Thickest Arctic Ice is Melting (March 31, 2008)

Arctic ice

Satellite view of perennial ice in the Arctic in 2001. This ice is shrinking steadily. NASA GSFC.

Arctic sea ice has steadily melted away over the past three decades. Last summer, there was less ice surrounding the North Pole than had ever been observed before. Now perennial ice, the thickest and oldest sea ice, is melting too.

Perennial ice doesn't melt from year to year. Some of it is hundreds or thousands of years old. Satellite data shows there's been a huge drop in this kind of ice.

Just twenty years ago, perennial ice covered more than fifty percent of the Arcitc Ocean. Now, it covers only thirty percent. Overall, perennial ice covered more than twenty percent of the Arctic as late as the mid-1980s. Measurements this past winter show it now covers only six percent of the Arctic.
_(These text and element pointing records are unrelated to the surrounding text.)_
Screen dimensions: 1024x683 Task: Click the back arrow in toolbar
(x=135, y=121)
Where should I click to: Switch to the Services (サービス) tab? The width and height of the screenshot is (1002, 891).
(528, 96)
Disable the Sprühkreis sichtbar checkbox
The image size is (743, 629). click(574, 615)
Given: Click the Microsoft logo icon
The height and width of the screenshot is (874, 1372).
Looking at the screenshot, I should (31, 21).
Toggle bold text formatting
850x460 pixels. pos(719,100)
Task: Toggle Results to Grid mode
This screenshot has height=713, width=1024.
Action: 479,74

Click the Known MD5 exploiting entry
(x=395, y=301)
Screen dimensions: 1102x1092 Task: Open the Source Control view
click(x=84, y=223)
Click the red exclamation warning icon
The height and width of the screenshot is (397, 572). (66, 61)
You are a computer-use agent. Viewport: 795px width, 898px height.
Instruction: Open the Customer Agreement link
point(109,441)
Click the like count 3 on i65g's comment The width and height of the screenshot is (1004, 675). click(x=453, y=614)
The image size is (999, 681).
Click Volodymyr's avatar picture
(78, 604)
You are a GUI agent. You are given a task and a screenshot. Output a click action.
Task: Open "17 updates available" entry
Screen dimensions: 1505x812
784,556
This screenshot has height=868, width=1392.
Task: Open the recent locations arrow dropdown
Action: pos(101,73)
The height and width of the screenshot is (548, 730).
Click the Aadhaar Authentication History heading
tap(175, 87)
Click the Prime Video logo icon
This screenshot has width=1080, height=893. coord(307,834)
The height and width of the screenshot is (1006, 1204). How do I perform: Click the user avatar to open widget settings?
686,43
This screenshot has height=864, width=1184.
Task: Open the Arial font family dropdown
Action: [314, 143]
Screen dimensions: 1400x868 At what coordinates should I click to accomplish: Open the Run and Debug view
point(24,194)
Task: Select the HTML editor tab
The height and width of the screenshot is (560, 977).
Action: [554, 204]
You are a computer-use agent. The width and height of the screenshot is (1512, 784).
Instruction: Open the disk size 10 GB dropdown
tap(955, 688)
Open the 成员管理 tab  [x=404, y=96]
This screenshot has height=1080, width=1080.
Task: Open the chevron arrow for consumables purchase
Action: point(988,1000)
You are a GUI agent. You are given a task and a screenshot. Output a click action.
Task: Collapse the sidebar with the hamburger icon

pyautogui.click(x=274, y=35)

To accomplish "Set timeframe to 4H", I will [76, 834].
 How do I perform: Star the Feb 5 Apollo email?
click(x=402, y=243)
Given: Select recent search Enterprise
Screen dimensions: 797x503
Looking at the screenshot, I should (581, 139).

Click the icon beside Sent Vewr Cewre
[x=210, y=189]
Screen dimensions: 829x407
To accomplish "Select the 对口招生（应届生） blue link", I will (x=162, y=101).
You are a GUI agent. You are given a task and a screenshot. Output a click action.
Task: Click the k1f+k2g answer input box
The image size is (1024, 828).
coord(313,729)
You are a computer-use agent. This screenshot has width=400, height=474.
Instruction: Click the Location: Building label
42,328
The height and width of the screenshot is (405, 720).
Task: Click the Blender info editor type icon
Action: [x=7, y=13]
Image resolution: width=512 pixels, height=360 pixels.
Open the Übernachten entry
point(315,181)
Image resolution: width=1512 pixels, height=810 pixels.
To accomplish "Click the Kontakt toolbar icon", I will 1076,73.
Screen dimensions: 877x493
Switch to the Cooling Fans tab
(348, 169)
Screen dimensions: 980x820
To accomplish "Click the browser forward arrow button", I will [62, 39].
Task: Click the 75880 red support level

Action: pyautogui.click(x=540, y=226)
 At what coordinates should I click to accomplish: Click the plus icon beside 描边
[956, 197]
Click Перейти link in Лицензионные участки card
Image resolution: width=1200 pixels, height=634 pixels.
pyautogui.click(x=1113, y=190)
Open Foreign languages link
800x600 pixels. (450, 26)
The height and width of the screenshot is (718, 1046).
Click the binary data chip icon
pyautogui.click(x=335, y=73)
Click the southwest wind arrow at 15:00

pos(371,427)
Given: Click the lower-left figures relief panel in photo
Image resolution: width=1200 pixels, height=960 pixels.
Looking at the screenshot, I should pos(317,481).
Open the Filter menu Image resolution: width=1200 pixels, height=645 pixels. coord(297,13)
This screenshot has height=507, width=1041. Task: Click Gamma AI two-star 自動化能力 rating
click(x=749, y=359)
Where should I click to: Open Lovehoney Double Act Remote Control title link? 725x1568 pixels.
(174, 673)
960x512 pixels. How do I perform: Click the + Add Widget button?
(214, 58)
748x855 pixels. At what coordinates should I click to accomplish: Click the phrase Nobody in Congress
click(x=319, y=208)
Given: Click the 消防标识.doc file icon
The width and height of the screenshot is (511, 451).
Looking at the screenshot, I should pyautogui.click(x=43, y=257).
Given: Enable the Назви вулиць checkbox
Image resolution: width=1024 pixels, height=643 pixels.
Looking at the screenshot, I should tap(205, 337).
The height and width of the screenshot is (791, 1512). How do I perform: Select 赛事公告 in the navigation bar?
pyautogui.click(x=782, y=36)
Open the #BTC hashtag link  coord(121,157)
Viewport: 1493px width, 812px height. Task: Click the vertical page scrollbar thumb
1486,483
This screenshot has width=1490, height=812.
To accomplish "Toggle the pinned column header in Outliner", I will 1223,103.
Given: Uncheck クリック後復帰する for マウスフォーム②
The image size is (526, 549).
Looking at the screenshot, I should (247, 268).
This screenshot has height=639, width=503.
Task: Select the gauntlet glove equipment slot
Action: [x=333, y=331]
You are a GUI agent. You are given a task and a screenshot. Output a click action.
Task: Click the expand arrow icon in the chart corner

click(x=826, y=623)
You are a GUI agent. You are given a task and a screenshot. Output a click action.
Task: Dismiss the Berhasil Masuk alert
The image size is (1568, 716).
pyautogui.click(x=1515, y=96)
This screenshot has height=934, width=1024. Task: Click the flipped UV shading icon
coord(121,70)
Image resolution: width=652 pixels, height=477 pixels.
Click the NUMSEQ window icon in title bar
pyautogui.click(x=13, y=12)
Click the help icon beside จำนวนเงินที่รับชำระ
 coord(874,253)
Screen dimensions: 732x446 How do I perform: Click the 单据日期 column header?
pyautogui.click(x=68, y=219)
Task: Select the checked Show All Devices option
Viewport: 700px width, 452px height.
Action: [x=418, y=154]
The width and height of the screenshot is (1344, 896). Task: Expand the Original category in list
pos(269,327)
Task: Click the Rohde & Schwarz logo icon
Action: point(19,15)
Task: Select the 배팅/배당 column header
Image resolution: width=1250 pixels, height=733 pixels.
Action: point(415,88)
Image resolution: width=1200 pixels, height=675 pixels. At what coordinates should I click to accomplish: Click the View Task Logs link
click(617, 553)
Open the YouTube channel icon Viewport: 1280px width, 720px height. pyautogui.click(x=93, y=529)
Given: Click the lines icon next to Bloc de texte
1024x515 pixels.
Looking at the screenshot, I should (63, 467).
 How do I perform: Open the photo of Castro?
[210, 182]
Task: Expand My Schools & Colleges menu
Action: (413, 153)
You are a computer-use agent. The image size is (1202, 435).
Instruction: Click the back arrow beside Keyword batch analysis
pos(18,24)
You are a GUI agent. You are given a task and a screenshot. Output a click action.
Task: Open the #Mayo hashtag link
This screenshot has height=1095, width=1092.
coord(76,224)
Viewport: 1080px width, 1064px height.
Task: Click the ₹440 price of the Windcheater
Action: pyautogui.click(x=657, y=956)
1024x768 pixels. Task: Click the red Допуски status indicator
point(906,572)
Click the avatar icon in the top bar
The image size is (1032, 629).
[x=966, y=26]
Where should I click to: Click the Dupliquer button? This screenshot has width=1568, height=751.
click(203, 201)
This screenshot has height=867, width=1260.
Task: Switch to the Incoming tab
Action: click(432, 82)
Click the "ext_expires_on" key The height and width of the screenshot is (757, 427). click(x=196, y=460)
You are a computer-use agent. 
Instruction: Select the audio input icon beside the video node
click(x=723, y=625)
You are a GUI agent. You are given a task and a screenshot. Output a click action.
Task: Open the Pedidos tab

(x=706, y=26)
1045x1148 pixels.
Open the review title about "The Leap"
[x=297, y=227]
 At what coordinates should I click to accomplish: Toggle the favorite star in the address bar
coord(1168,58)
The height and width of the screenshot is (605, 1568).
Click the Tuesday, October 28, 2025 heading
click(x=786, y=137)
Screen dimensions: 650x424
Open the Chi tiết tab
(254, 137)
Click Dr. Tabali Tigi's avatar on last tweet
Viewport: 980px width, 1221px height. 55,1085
Global warming is blamed for the melting ice. But the change isn't a direct result of rising temperatures in the atmosphere. The warming makes ocean water warmer and shifts wind patterns that affect the Arctic. Changes in the wind pattern known as the Arctic Oscillation are pushing icebergs further to the south. Eventually, the icebergs may drift even more to the south, past Greenland and into the Atlantic.